Class 6: Data Manipulation II

Open In Colab

Discretization of Data

Discretization refers to the process of converting continuous variables into discrete ones. This can be particularly useful when we want to categorize continuous data into specific bins or intervals. In data analysis, sometimes, it’s more meaningful to work with categories or intervals rather than raw continuous values.

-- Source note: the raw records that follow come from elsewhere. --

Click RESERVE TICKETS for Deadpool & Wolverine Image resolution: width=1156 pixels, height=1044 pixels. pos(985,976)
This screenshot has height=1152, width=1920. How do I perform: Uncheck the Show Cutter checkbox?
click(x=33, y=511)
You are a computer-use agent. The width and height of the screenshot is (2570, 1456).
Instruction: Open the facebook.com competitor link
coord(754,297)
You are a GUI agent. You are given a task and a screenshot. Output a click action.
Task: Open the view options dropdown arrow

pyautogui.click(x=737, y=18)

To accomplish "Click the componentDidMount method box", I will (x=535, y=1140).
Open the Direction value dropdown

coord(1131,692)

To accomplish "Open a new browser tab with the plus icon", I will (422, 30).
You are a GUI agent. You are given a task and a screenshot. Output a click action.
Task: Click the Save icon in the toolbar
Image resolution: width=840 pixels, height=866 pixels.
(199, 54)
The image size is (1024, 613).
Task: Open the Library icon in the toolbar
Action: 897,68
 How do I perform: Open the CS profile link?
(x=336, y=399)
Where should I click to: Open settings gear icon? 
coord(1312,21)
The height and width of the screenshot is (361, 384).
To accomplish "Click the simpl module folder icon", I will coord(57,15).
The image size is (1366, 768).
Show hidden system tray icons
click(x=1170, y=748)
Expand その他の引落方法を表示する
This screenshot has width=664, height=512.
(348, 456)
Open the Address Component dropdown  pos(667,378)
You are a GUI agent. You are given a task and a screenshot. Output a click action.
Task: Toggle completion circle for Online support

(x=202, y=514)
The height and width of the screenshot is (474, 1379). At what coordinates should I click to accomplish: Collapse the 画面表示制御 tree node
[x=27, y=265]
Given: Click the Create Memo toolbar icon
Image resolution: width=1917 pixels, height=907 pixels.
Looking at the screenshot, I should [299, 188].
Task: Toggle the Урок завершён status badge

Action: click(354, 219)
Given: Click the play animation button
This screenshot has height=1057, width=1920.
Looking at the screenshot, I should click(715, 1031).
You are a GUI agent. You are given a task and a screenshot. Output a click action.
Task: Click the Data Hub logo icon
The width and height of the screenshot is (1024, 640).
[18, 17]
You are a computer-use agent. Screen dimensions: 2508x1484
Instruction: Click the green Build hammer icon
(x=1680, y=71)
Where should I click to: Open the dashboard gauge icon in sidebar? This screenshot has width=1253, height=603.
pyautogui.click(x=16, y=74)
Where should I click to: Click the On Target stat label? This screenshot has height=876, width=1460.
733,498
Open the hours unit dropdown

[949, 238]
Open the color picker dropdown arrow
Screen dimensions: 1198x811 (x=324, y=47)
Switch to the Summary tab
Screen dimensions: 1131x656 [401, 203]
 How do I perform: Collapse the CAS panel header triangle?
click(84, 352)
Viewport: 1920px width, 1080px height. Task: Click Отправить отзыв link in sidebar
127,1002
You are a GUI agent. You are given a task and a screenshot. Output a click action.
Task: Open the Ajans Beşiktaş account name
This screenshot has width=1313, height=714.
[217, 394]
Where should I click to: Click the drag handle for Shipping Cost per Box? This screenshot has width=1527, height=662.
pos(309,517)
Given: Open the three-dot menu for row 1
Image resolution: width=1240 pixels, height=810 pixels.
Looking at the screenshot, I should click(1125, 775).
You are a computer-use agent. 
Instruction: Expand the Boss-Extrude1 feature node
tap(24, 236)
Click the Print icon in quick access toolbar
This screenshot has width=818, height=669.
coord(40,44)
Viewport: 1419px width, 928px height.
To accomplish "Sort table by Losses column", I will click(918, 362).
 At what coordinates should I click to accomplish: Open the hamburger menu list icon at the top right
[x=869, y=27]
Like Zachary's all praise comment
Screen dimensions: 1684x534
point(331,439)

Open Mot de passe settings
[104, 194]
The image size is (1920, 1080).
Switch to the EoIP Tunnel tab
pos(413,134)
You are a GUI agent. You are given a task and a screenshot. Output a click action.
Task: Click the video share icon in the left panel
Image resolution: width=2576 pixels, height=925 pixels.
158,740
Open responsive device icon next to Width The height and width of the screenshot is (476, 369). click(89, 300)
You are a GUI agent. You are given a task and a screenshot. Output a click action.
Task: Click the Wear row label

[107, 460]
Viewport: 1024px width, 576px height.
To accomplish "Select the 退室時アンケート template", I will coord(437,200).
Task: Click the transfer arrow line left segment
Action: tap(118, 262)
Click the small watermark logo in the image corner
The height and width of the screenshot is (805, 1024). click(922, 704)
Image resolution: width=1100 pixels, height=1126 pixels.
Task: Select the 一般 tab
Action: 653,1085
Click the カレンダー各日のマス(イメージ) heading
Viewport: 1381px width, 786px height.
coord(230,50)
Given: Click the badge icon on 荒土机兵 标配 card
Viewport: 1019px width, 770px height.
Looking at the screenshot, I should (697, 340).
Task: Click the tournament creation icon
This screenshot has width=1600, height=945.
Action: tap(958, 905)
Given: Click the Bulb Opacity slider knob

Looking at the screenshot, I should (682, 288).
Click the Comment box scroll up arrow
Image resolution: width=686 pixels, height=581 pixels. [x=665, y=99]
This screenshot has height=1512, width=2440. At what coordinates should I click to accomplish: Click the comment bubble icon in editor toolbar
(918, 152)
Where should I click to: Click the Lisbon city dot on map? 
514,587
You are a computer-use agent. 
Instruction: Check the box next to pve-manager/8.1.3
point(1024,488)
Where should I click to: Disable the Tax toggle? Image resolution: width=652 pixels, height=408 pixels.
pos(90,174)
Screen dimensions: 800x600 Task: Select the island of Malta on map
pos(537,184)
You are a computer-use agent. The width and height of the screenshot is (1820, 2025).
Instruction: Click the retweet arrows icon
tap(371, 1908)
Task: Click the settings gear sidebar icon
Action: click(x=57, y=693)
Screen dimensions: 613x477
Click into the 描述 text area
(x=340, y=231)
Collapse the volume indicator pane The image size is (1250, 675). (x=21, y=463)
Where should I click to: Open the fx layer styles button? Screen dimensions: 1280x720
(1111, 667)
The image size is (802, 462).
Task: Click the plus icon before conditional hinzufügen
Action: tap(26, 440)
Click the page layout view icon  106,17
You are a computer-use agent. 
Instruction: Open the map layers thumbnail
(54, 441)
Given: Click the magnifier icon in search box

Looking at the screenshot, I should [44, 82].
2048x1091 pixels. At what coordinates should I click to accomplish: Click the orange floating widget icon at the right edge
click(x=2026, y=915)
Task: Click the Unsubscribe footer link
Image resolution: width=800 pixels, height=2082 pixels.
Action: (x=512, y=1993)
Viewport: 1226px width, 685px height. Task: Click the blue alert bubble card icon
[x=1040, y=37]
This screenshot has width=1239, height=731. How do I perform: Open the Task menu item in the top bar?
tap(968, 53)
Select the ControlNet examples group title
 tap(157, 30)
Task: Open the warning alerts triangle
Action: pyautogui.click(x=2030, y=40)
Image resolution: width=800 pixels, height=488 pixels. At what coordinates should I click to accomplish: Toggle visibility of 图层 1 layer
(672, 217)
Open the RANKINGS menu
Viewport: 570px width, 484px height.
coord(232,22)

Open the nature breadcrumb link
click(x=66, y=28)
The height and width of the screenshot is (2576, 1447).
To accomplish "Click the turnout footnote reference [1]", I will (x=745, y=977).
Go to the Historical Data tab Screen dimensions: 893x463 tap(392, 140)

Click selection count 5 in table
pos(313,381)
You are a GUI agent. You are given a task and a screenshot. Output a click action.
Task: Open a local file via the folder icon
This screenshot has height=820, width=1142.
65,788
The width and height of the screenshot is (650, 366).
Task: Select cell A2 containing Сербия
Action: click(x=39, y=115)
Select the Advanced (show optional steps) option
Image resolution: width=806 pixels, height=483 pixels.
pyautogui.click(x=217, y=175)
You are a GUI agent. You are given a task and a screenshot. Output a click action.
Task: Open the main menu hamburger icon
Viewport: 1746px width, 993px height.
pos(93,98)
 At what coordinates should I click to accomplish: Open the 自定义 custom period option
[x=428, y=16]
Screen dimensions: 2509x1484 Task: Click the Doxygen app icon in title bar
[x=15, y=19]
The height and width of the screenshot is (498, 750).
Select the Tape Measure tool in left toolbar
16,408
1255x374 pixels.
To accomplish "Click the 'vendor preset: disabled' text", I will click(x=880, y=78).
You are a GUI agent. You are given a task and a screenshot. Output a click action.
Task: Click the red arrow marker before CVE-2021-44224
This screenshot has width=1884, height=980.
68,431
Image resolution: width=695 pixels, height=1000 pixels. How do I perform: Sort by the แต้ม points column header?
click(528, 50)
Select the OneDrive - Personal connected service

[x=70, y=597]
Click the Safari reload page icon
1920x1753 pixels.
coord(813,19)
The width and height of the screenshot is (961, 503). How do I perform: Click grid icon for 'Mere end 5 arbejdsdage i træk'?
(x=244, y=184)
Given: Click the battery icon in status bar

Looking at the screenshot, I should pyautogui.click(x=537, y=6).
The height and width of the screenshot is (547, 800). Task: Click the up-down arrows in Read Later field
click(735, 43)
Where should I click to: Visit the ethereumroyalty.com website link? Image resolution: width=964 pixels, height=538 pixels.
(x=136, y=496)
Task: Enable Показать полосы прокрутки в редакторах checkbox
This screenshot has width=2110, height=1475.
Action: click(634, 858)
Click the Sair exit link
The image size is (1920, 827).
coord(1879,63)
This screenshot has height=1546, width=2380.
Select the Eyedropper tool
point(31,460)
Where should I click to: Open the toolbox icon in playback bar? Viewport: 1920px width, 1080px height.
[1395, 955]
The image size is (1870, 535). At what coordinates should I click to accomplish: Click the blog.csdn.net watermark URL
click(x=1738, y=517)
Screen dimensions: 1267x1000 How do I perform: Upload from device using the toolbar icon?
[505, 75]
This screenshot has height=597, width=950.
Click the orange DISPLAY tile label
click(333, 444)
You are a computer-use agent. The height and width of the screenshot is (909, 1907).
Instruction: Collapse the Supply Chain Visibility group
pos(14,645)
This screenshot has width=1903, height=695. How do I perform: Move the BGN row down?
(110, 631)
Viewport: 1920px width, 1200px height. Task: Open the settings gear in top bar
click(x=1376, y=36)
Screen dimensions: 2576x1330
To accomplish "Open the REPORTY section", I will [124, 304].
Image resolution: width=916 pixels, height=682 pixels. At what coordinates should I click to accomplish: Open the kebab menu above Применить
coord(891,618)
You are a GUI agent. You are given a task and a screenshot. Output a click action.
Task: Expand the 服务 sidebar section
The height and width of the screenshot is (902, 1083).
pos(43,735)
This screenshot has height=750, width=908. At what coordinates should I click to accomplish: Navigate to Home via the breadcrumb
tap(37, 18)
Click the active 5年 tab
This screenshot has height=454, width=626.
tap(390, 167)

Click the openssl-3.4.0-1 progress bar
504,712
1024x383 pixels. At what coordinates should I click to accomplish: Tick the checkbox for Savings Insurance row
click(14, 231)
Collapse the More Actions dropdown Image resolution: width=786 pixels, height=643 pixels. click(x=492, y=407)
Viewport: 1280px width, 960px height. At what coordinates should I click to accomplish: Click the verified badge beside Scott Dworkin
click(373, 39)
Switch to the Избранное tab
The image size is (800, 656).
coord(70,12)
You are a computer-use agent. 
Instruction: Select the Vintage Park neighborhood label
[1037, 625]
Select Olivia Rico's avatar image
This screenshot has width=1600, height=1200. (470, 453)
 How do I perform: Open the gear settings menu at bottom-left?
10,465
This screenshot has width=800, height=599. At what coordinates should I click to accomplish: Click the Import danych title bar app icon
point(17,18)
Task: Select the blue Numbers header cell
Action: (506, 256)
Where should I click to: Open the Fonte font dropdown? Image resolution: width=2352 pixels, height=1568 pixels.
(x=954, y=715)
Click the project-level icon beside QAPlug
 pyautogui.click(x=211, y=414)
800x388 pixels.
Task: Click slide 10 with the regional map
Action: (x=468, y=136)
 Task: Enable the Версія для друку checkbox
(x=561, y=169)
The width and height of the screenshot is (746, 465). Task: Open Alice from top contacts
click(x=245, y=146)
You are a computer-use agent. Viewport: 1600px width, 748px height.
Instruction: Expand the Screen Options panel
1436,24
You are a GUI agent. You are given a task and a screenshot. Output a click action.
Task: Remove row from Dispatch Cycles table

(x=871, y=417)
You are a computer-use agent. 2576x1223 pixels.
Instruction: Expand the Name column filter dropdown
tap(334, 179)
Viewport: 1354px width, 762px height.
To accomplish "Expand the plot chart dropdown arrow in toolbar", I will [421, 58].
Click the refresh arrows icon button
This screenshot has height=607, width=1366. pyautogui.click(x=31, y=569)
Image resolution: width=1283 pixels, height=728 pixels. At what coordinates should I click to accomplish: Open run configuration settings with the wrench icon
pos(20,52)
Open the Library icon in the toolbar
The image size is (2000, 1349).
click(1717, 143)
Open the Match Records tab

Continuous vs. Discrete Variables

  • Continuous Variable: A variable that can take any value within a given range. Examples include height, weight, and temperature.
  • Discrete Variable: A variable that can take specific values, often in the form of integers. Examples include the number of cars in a household or the number of students in a class.

The pandas library in Python provides a function called pd.cut() that helps in discretizing continuous variables. Let’s delve deeper into its parameters and see how it works.

Parameters of pd.cut()

  • x: The input array to be binned. Must be 1-dimensional.
  • bins: Defines the bin edges for the discretization. It can be an integer, sequence of scalars, or an IntervalIndex.
  • right: Indicates whether the bins include the rightmost edge or not. Default is True.
  • labels: Specifies the labels for the returned bins. Must be the same length as the resulting bins.
  • retbins: Whether to return the bin edges (True or False). Default is False.
  • precision: The precision at which to store and display the bins labels.
  • include_lowest: Whether the first interval should be left-inclusive or not. Default is False.

Now, let’s see some examples of how to use pd.cut().

import pandas as pd

# Example 1: Basic usage of pd.cut()
data = [1, 2, 3, 4, 5, 6, 7, 8, 9, 10]
bins = [0, 2, 4, 6, 8, 10]
categories = pd.cut(data, bins)
categories
[(0, 2], (0, 2], (2, 4], (2, 4], (4, 6], (4, 6], (6, 8], (6, 8], (8, 10], (8, 10]]
Categories (5, interval[int64, right]): [(0, 2] < (2, 4] < (4, 6] < (6, 8] < (8, 10]]
# Example 2: Using labels parameter
bin_labels = ['low', 'medium', 'high', 'very high', 'extreme']
categories_with_labels = pd.cut(data, bins, labels=bin_labels)
categories_with_labels
['low', 'low', 'medium', 'medium', 'high', 'high', 'very high', 'very high', 'extreme', 'extreme']
Categories (5, object): ['low' < 'medium' < 'high' < 'very high' < 'extreme']
# Example 3: Using right parameter to exclude the rightmost edge
categories_excluding_right = pd.cut(data, bins, right=False)
categories_excluding_right
[[0.0, 2.0), [2.0, 4.0), [2.0, 4.0), [4.0, 6.0), [4.0, 6.0), [6.0, 8.0), [6.0, 8.0), [8.0, 10.0), [8.0, 10.0), NaN]
Categories (5, interval[int64, left]): [[0, 2) < [2, 4) < [4, 6) < [6, 8) < [8, 10)]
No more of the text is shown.